*Your assignment*:
Below are some entries. Output each one exactly as it appears.

Records excerpted from a collection
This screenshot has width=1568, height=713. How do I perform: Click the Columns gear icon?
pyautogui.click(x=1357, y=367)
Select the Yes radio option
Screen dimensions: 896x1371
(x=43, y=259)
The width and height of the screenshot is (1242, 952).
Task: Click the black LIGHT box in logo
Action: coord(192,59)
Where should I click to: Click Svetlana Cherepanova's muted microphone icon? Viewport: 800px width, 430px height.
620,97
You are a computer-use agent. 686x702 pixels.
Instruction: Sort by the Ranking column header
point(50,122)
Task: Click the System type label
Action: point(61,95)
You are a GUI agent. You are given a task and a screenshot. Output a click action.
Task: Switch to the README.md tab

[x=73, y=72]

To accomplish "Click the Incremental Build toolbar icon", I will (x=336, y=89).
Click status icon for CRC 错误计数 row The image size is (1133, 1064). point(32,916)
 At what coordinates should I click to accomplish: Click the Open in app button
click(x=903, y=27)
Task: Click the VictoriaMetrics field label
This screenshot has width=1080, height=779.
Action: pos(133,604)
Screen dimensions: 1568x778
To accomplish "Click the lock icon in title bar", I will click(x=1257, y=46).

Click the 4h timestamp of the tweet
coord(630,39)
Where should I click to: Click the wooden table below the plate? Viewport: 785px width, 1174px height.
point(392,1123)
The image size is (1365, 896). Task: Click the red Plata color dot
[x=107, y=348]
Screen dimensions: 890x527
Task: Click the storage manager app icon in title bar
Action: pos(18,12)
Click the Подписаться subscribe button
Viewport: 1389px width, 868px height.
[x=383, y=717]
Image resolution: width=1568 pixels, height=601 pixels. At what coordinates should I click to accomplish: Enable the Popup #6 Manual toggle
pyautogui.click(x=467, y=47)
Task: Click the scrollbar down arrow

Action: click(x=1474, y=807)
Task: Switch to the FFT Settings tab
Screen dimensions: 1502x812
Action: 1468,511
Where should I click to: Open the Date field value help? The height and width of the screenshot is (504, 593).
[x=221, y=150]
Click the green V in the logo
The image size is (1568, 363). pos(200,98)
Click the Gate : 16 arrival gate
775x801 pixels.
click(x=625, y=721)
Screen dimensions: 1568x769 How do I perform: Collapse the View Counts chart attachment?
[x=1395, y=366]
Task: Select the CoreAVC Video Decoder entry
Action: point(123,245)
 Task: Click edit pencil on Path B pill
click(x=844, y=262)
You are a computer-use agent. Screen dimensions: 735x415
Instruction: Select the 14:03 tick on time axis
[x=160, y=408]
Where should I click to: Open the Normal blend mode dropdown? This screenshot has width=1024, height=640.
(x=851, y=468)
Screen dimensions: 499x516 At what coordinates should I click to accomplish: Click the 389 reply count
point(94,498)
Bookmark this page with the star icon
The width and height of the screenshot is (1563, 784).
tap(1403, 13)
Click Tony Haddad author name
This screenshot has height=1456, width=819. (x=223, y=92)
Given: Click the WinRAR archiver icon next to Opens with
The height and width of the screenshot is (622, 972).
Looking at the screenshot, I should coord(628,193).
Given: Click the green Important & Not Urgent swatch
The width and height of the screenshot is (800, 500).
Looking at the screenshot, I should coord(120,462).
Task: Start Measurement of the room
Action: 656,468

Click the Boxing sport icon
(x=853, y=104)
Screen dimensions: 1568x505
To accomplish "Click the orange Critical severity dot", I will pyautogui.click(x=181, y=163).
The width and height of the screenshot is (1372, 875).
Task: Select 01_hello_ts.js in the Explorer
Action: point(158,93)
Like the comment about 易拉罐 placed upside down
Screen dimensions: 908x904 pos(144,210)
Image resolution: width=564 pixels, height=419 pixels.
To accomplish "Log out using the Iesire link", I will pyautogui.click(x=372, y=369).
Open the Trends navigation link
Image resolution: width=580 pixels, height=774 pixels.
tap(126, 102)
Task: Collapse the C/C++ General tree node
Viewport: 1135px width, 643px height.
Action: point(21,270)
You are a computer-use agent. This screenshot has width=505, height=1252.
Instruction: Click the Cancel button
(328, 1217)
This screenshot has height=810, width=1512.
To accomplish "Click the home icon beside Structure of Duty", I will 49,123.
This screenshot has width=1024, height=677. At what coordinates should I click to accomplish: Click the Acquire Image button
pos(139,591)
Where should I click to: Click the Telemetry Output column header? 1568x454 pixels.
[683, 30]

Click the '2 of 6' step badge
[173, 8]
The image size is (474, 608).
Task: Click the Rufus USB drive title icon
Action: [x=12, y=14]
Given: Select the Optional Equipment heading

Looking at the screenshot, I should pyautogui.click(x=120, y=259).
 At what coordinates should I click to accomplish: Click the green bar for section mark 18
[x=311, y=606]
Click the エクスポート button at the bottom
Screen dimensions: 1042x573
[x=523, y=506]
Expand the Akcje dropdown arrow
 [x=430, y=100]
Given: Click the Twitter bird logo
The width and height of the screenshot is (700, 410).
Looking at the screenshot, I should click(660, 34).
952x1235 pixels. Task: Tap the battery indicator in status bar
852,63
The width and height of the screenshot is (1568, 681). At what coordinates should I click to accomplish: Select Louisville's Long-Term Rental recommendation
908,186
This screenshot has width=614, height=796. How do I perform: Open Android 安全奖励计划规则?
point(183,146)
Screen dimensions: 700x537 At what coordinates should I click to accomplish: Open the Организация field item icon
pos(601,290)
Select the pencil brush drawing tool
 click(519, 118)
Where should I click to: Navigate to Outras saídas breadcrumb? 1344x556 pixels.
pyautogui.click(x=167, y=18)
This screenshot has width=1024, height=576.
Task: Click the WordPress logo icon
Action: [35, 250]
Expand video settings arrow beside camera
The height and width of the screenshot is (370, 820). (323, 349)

*Solution to the exercise*:
This screenshot has width=1568, height=713. How do I perform: Click the Columns gear icon?
pyautogui.click(x=1357, y=367)
Select the Yes radio option
Screen dimensions: 896x1371
(x=43, y=259)
The width and height of the screenshot is (1242, 952).
Task: Click the black LIGHT box in logo
Action: coord(192,59)
Where should I click to: Click Svetlana Cherepanova's muted microphone icon? Viewport: 800px width, 430px height.
620,97
You are a computer-use agent. 686x702 pixels.
Instruction: Sort by the Ranking column header
point(50,122)
Task: Click the System type label
Action: point(61,95)
You are a GUI agent. You are given a task and a screenshot. Output a click action.
Task: Switch to the README.md tab

[x=73, y=72]

To accomplish "Click the Incremental Build toolbar icon", I will (x=336, y=89).
Click status icon for CRC 错误计数 row The image size is (1133, 1064). point(32,916)
 At what coordinates should I click to accomplish: Click the Open in app button
click(x=903, y=27)
Task: Click the VictoriaMetrics field label
This screenshot has width=1080, height=779.
Action: pos(133,604)
Screen dimensions: 1568x778
To accomplish "Click the lock icon in title bar", I will click(x=1257, y=46).

Click the 4h timestamp of the tweet
coord(630,39)
Where should I click to: Click the wooden table below the plate? Viewport: 785px width, 1174px height.
point(392,1123)
The image size is (1365, 896). Task: Click the red Plata color dot
[x=107, y=348]
Screen dimensions: 890x527
Task: Click the storage manager app icon in title bar
Action: pos(18,12)
Click the Подписаться subscribe button
Viewport: 1389px width, 868px height.
[x=383, y=717]
Image resolution: width=1568 pixels, height=601 pixels. At what coordinates should I click to accomplish: Enable the Popup #6 Manual toggle
pyautogui.click(x=467, y=47)
Task: Click the scrollbar down arrow

Action: click(x=1474, y=807)
Task: Switch to the FFT Settings tab
Screen dimensions: 1502x812
Action: 1468,511
Where should I click to: Open the Date field value help? The height and width of the screenshot is (504, 593).
[x=221, y=150]
Click the green V in the logo
The image size is (1568, 363). pos(200,98)
Click the Gate : 16 arrival gate
775x801 pixels.
click(x=625, y=721)
Screen dimensions: 1568x769 How do I perform: Collapse the View Counts chart attachment?
[x=1395, y=366]
Task: Select the CoreAVC Video Decoder entry
Action: point(123,245)
 Task: Click edit pencil on Path B pill
click(x=844, y=262)
You are a computer-use agent. Screen dimensions: 735x415
Instruction: Select the 14:03 tick on time axis
[x=160, y=408]
Where should I click to: Open the Normal blend mode dropdown? This screenshot has width=1024, height=640.
(x=851, y=468)
Screen dimensions: 499x516 At what coordinates should I click to accomplish: Click the 389 reply count
point(94,498)
Bookmark this page with the star icon
The width and height of the screenshot is (1563, 784).
tap(1403, 13)
Click Tony Haddad author name
This screenshot has height=1456, width=819. (x=223, y=92)
Given: Click the WinRAR archiver icon next to Opens with
The height and width of the screenshot is (622, 972).
Looking at the screenshot, I should coord(628,193).
Given: Click the green Important & Not Urgent swatch
The width and height of the screenshot is (800, 500).
Looking at the screenshot, I should coord(120,462).
Task: Start Measurement of the room
Action: 656,468

Click the Boxing sport icon
(x=853, y=104)
Screen dimensions: 1568x505
To accomplish "Click the orange Critical severity dot", I will pyautogui.click(x=181, y=163).
The width and height of the screenshot is (1372, 875).
Task: Select 01_hello_ts.js in the Explorer
Action: point(158,93)
Like the comment about 易拉罐 placed upside down
Screen dimensions: 908x904 pos(144,210)
Image resolution: width=564 pixels, height=419 pixels.
To accomplish "Log out using the Iesire link", I will pyautogui.click(x=372, y=369).
Open the Trends navigation link
Image resolution: width=580 pixels, height=774 pixels.
tap(126, 102)
Task: Collapse the C/C++ General tree node
Viewport: 1135px width, 643px height.
Action: point(21,270)
You are a computer-use agent. This screenshot has width=505, height=1252.
Instruction: Click the Cancel button
(328, 1217)
This screenshot has height=810, width=1512.
To accomplish "Click the home icon beside Structure of Duty", I will 49,123.
This screenshot has width=1024, height=677. At what coordinates should I click to accomplish: Click the Acquire Image button
pos(139,591)
Where should I click to: Click the Telemetry Output column header? 1568x454 pixels.
[683, 30]

Click the '2 of 6' step badge
[173, 8]
The image size is (474, 608).
Task: Click the Rufus USB drive title icon
Action: [x=12, y=14]
Given: Select the Optional Equipment heading

Looking at the screenshot, I should pyautogui.click(x=120, y=259).
 At what coordinates should I click to accomplish: Click the green bar for section mark 18
[x=311, y=606]
Click the エクスポート button at the bottom
Screen dimensions: 1042x573
[x=523, y=506]
Expand the Akcje dropdown arrow
 [x=430, y=100]
Given: Click the Twitter bird logo
The width and height of the screenshot is (700, 410).
Looking at the screenshot, I should click(660, 34).
952x1235 pixels. Task: Tap the battery indicator in status bar
852,63
The width and height of the screenshot is (1568, 681). At what coordinates should I click to accomplish: Select Louisville's Long-Term Rental recommendation
908,186
This screenshot has width=614, height=796. How do I perform: Open Android 安全奖励计划规则?
point(183,146)
Screen dimensions: 700x537 At what coordinates should I click to accomplish: Open the Организация field item icon
pos(601,290)
Select the pencil brush drawing tool
 click(519, 118)
Where should I click to: Navigate to Outras saídas breadcrumb? 1344x556 pixels.
pyautogui.click(x=167, y=18)
This screenshot has width=1024, height=576.
Task: Click the WordPress logo icon
Action: [35, 250]
Expand video settings arrow beside camera
The height and width of the screenshot is (370, 820). (323, 349)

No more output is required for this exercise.